• _Required action_: Please transcribe the data below in full. Omit any picture you find in it.

Segment Start: Data extract

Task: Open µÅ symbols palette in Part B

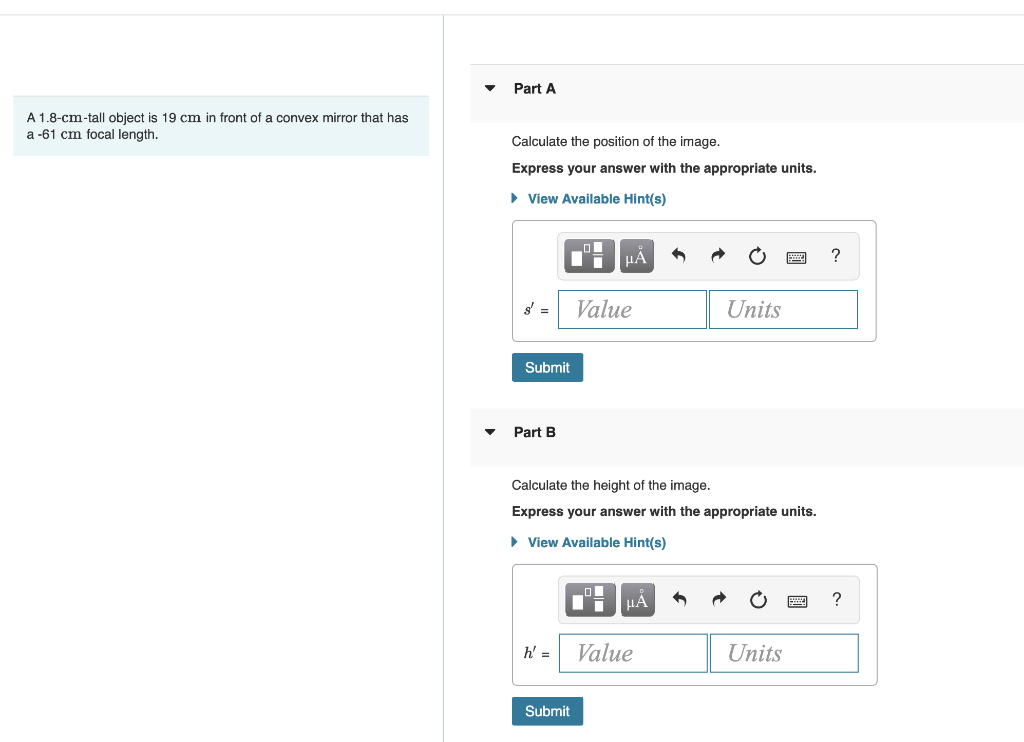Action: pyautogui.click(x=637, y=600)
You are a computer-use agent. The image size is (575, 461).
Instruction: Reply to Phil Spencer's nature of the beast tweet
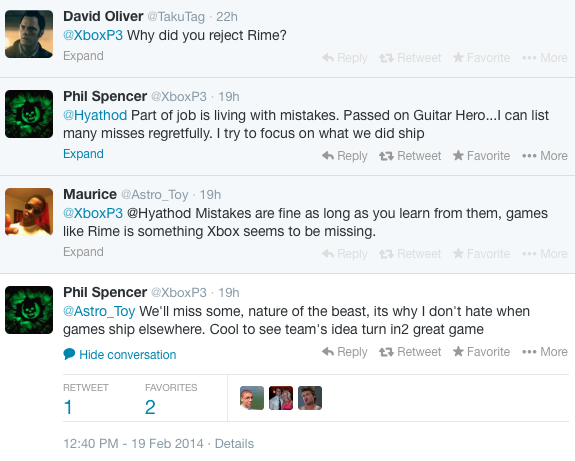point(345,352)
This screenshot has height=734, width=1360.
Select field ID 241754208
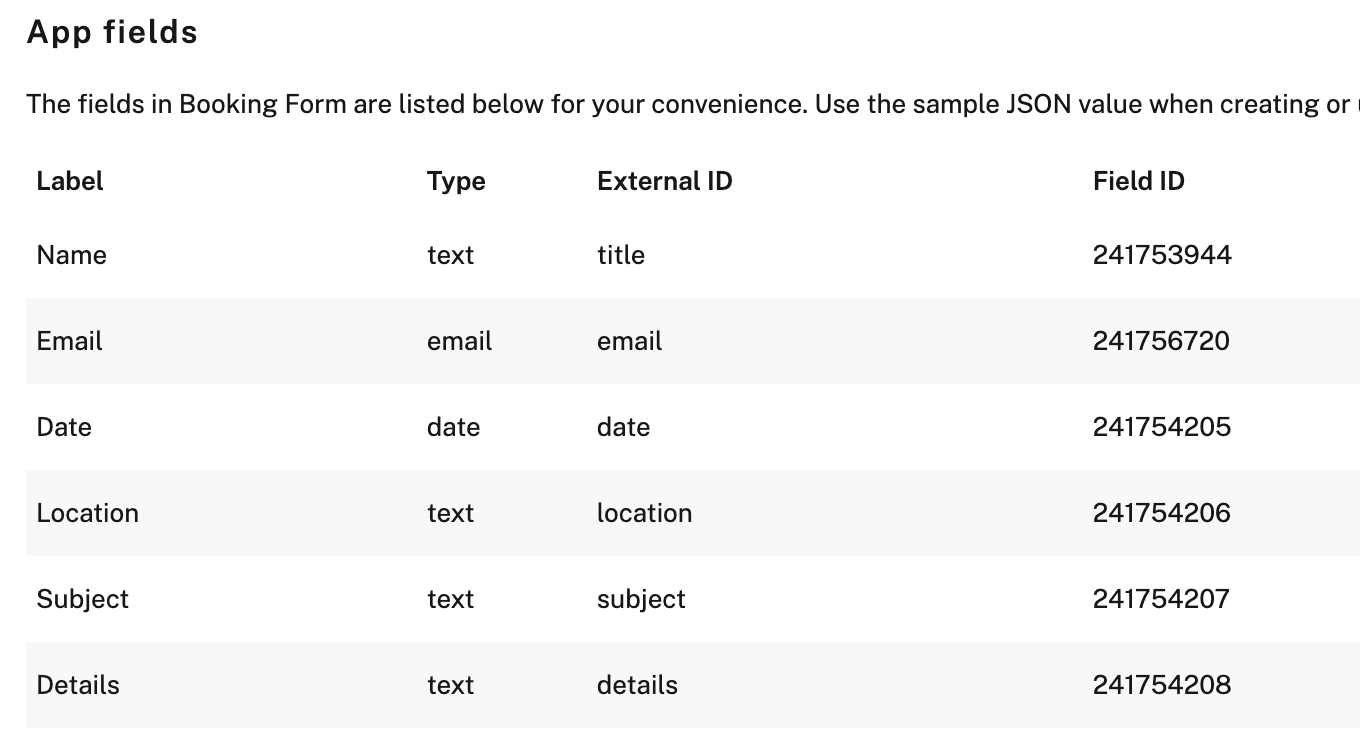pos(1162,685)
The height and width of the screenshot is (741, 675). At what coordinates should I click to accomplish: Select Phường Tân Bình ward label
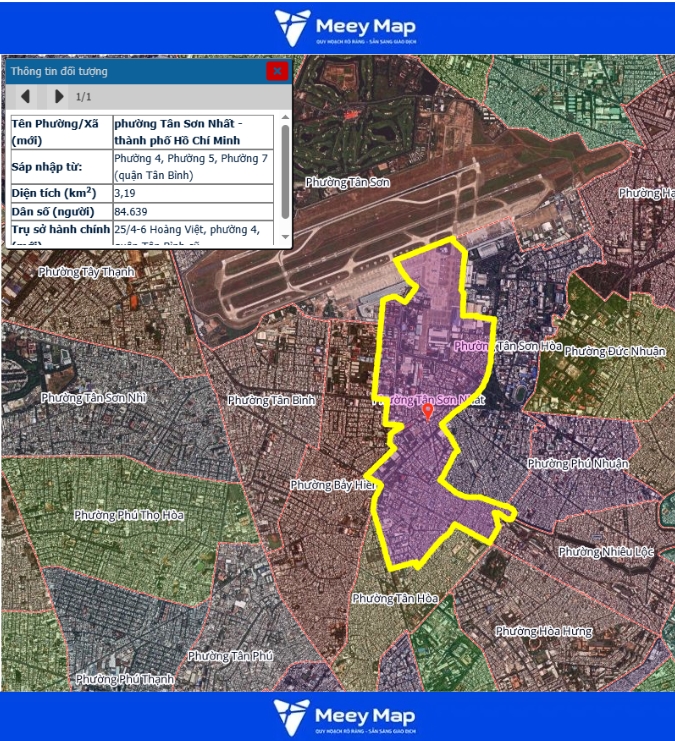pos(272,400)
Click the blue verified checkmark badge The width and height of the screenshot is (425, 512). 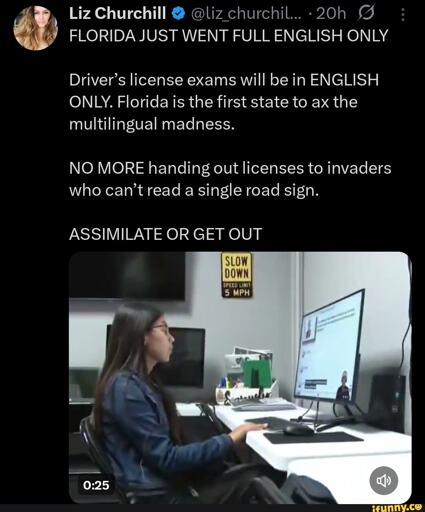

Segment End: Data extract

• _Written reply_:
Task: Open µÅ symbols palette in Part B

Action: pyautogui.click(x=637, y=600)
You are a computer-use agent. The image size is (575, 461).
Instruction: Reply to Phil Spencer's nature of the beast tweet
point(345,352)
This screenshot has height=734, width=1360.
Select field ID 241754208
pos(1162,685)
The height and width of the screenshot is (741, 675). At what coordinates should I click to accomplish: Select Phường Tân Bình ward label
pos(272,400)
Click the blue verified checkmark badge The width and height of the screenshot is (425, 512). 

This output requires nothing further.